Sadly, only about a third of social media users follow an actual news organization or recognized journalist. Thus, the information these people get is likely to be only what friends have posted. Pew further reports that during this election season, only 18 percent of social media users have posted election information on a site. So, less than a fifth of the social media population is helping to determine the political agenda for the other 80 percent.

The lack of news literacy is consistent with an overall lack of civic literacy in our culture. A Newseum Institute survey last year found that a third of Americans failed to name a single right guaranteed in the First Amendment. Forty-three percent could not name freedom of speech as one of those rights.

A study released earlier this year by the American Council of Trustees and Alumni had more frightening results. In a national survey of college graduates, with a multiple-choice format, just 28 percent of respondents could name James Madison as father of the Constitution. That’s barely better than random chance out of four choices on the survey. Almost half didn’t know the term lengths for U.S. senators and representatives. And almost 10 percent identified Judith Sheindlin (Judge Judy) as being on the Supreme Court.

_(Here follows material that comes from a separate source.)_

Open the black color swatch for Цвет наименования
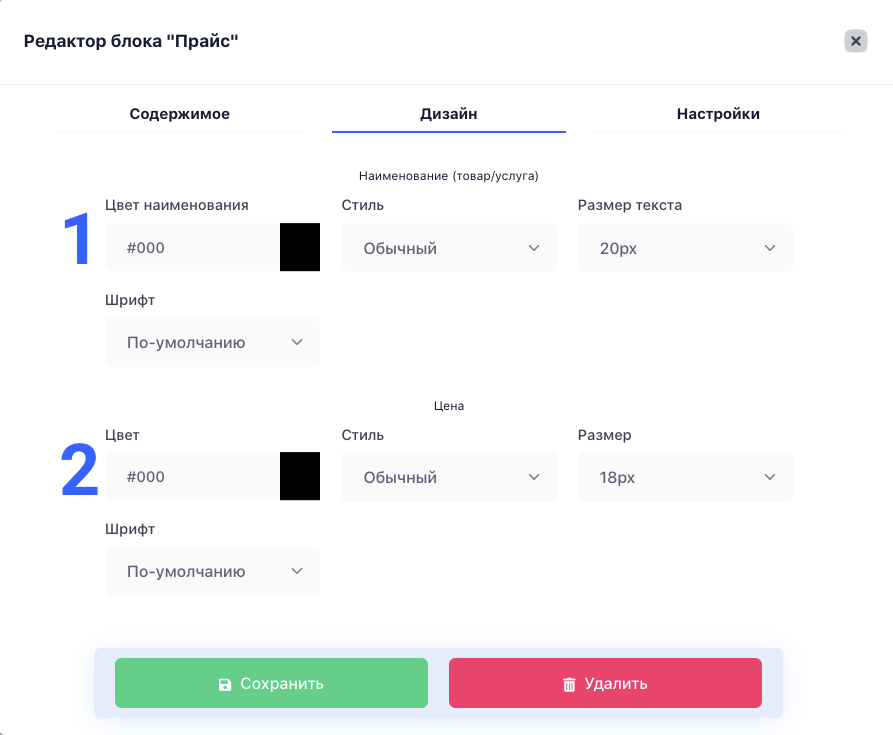The width and height of the screenshot is (893, 735). tap(300, 247)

The blame for an under-informed citizenry can be shared widely. The curriculum creep into trendy subjects has infected too many high schools and colleges, diminishing the study of public affairs, civics, history and news literacy.

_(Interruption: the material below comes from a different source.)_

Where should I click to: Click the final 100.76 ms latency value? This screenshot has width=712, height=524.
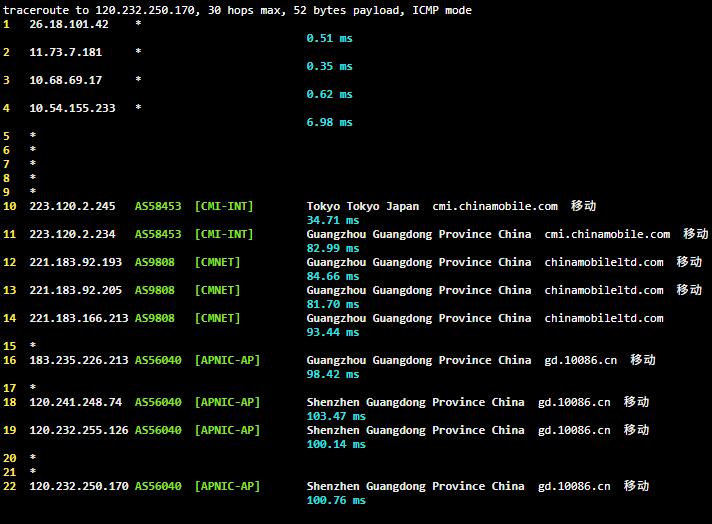(x=336, y=500)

The television news industry has softened its news agenda to the point where serious news consumers find little substance. Television’s coverage of this presidential election cycle could prompt even the most determined news hounds to tune out. The Media Research Center tracked how the big three broadcast networks covered the Trump campaign in the early evening newscasts of March. The coverage overwhelmingly focused on protests at Trump campaign events, assault charges against a Trump campaign staffer and Trump’s attacks on Heidi Cruz. Missing from the coverage were Trump’s economic plans, national security vision or anything else with a policy dimension.

When the Constitutional Convention wrapped up in 1787, Benjamin Franklin emerged from the closed-door proceedings and was asked what kind of government had been formed. He replied, “A republic, if you can keep it.” Those citizens who, for whatever reasons, are determined to remain uninformed, make it harder to keep that republic intact. Our nation, suffering now from political confusion and ugly protests, sorely needs a renewed commitment to civic knowledge.